Toussaint pauses to take a drink – it’s a hot day, despite all the water everywhere. He looks back at the enormous floating balance board that is his office for the day. “It is about the spectacle: we want people to sit back and go, ‘Oh my goodness, look at that, how did they do that?’”
HOTD’s forebear, Game of Thrones, made its name with a series of increasingly bravura set pieces such as the Battle of the Bastards, and Hardhome, episode-long assaults that redefined what was possible on television. As executive producer, de La Noy understands the Battle of the Gullet will be compared to what has gone before.

“You have to do better,” he says. “That’s a minimum requirement, to do better than what’s gone before. We’re well aware of what happened in the Battle of the Bastards but, you know, that’s 10 to 15 years ago, so we have to keep improving.”
It helps, de la Noy says, that the technology has improved too. “Digital water has come on hugely, so you can add water in there. And also, you’ve got to remember, when we shot Titanic, we were shooting on film. Now we’re shooting on digital. We had 71 stuntmen sliding down that tilting poop deck on Titanic; we don’t need that number now, we can motion capture them, put them in and you will believe it because the level of visual effects has developed so rapidly.”
Though the spectacle is indeed spectacular, it’s still the case that dramas such as House of the Dragon only work over time if they’re founded in character and story. Otherwise, it’s just a video game. Toussaint’s Lord Corlys is, the actor says, precisely the kind of multi-faceted role that keeps viewers interested – a man and a leader who longs for peace but is bound to war.
“When we meet him he is very much trying to fulfil what his wife would have wanted him to do,” Toussaint says. “Because if you recall in the previous seasons, it is she that has said to him, ‘No, no, Rhaenyra’s claim is good, we need to help that girl’. Whereas at the end of season one he felt, ‘Let’s just forget this, let’s just go home and enjoy our riches’. So that’s what he’s got ringing in his ears.”
Unfortunately, happy times, forged alliances and dragons don’t go. Abigail Thorn plays Sharako, commander of the opposing Triarchy fleet who has a vendetta against Lord Corlys.

“We’ve talked a lot about the things that she’s seen that have led her to this moment,” Thorn says. “To the point where she’s risking dragon fire to kill this one guy. And no one’s ever taken a dragon out before until she’s like, ‘You know what? I can do it’.”
Did someone say dragons?
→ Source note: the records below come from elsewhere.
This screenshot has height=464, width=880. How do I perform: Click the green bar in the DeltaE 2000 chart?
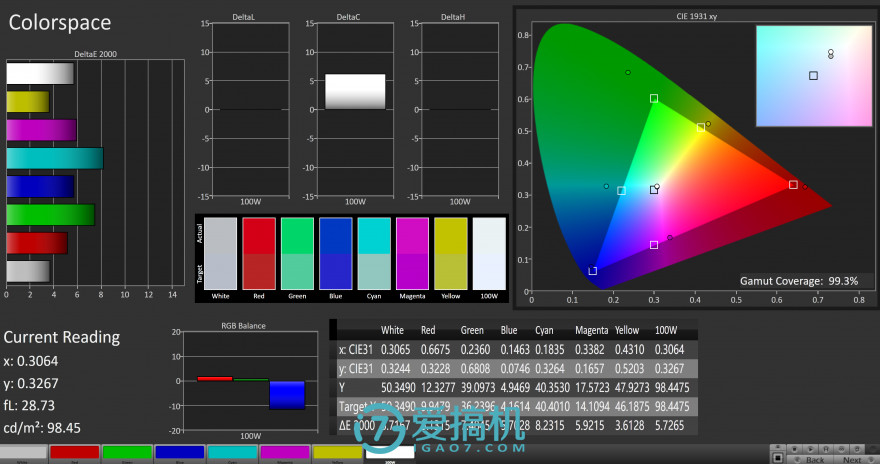click(50, 215)
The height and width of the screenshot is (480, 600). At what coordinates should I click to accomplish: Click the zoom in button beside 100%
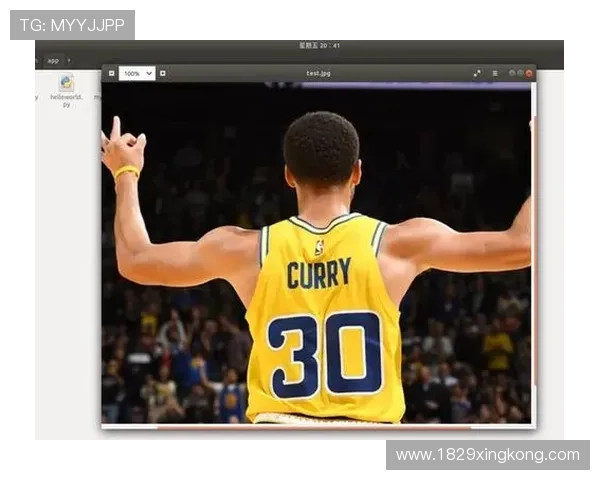[163, 73]
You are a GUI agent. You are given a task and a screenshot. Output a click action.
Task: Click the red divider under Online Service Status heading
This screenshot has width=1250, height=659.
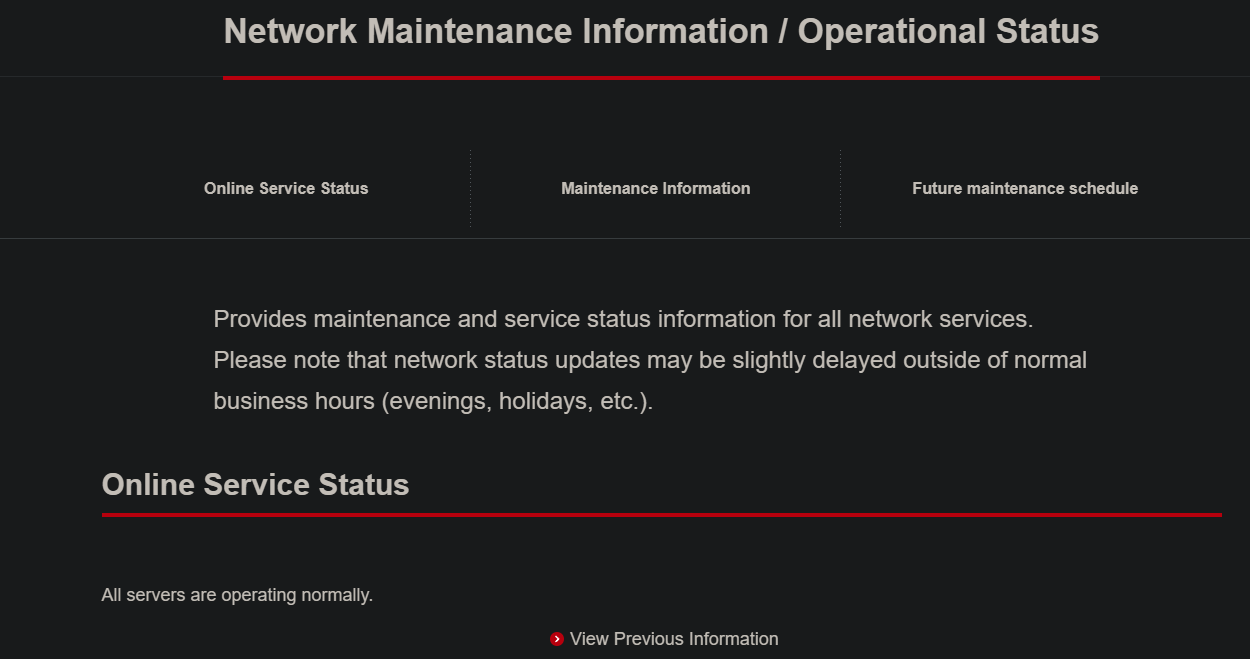click(x=662, y=515)

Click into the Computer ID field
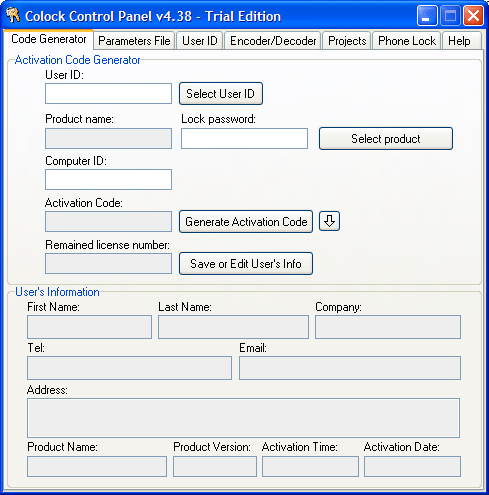(x=109, y=180)
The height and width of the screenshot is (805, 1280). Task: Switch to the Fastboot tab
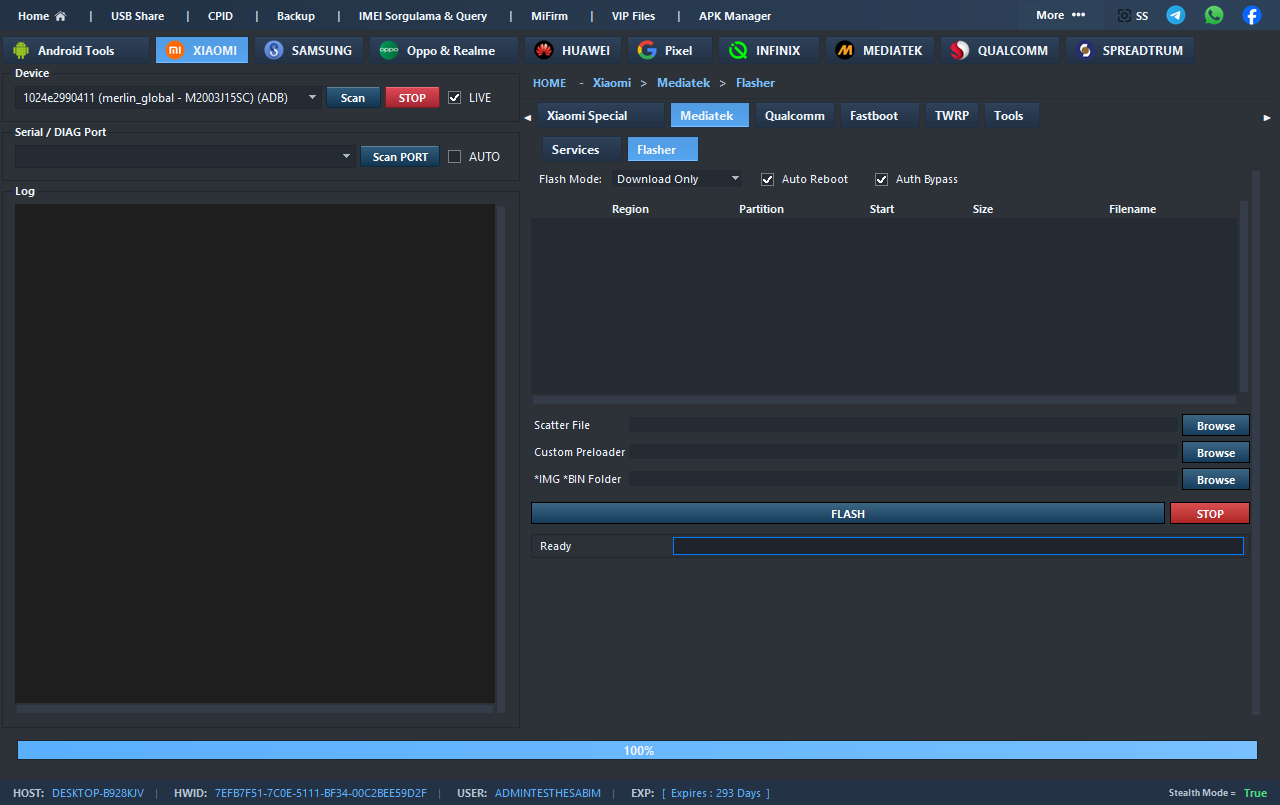(x=874, y=116)
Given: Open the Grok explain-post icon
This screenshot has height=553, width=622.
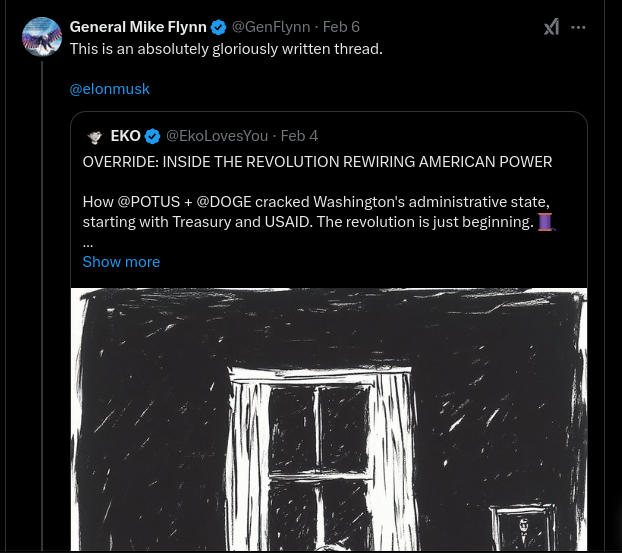Looking at the screenshot, I should click(x=551, y=27).
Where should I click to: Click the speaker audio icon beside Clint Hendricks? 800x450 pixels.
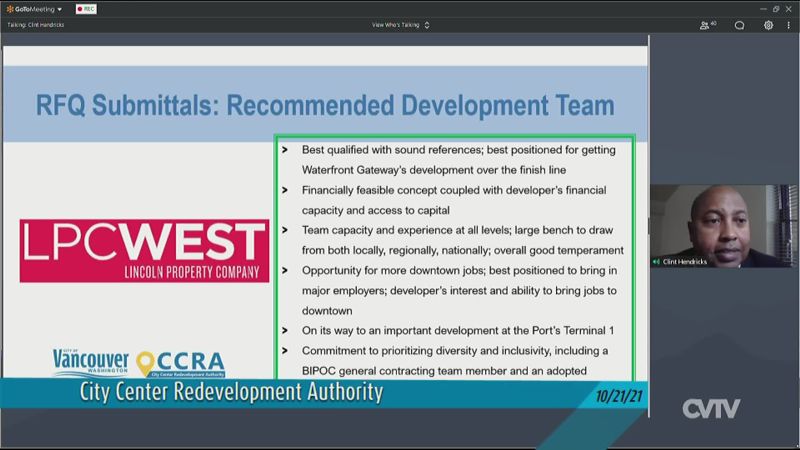[x=658, y=261]
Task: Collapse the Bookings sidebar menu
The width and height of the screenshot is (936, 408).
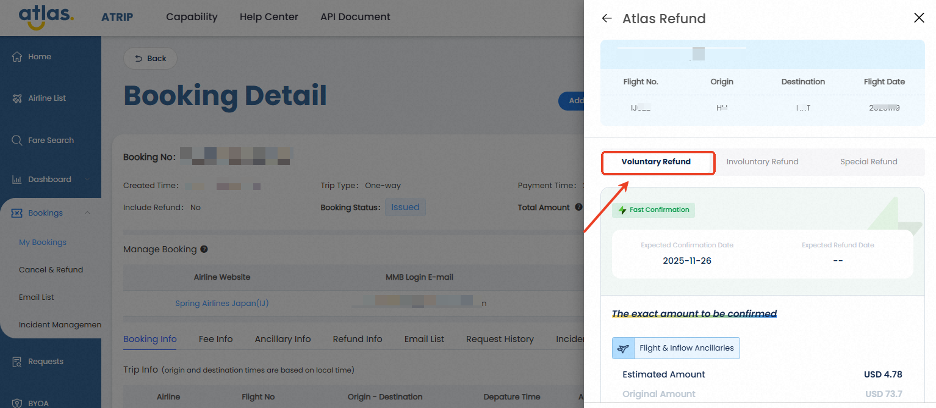Action: (x=88, y=213)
There has been fevered speculation that Syrax, Vhagar and Caraxes may have some new spiny bedfellows.
“There are new dragons coming in,” de La Noy offeres, before refusing to say any more. “There’s got to be a cliffhanger somewhere in here!”
There have also got to be bigger themes at play for House of the Dragon to maintain interest. The show has been commissioned for two more seasons, but after that HBO Max has confirmed it will finish.
“We want to continue exploring the large themes of the show,” says showrunner Ryan Condal. “Which is the cost and consequence of power and how a person can lead in this world.” House of the Dragon, Condal stresses, is not just about burning boats and slashing swords.
“It’s about women in power, particularly in a feudal society that values women largely as a childbearing vehicle,” he says. “And then the bigger concepts that are unique to the show, which, I think, is waging war in an era of nuclear power — the allegory here being the dragons. Unlike in Game of Thrones here, if somebody makes the wrong move or pushes things too far, civilisation could actually come to an end.”
The stakes couldn’t be higher. Now let battle commence.
House of the Dragon (season three) premieres on Monday, June 22, on HBO Max, with episodes dropping weekly.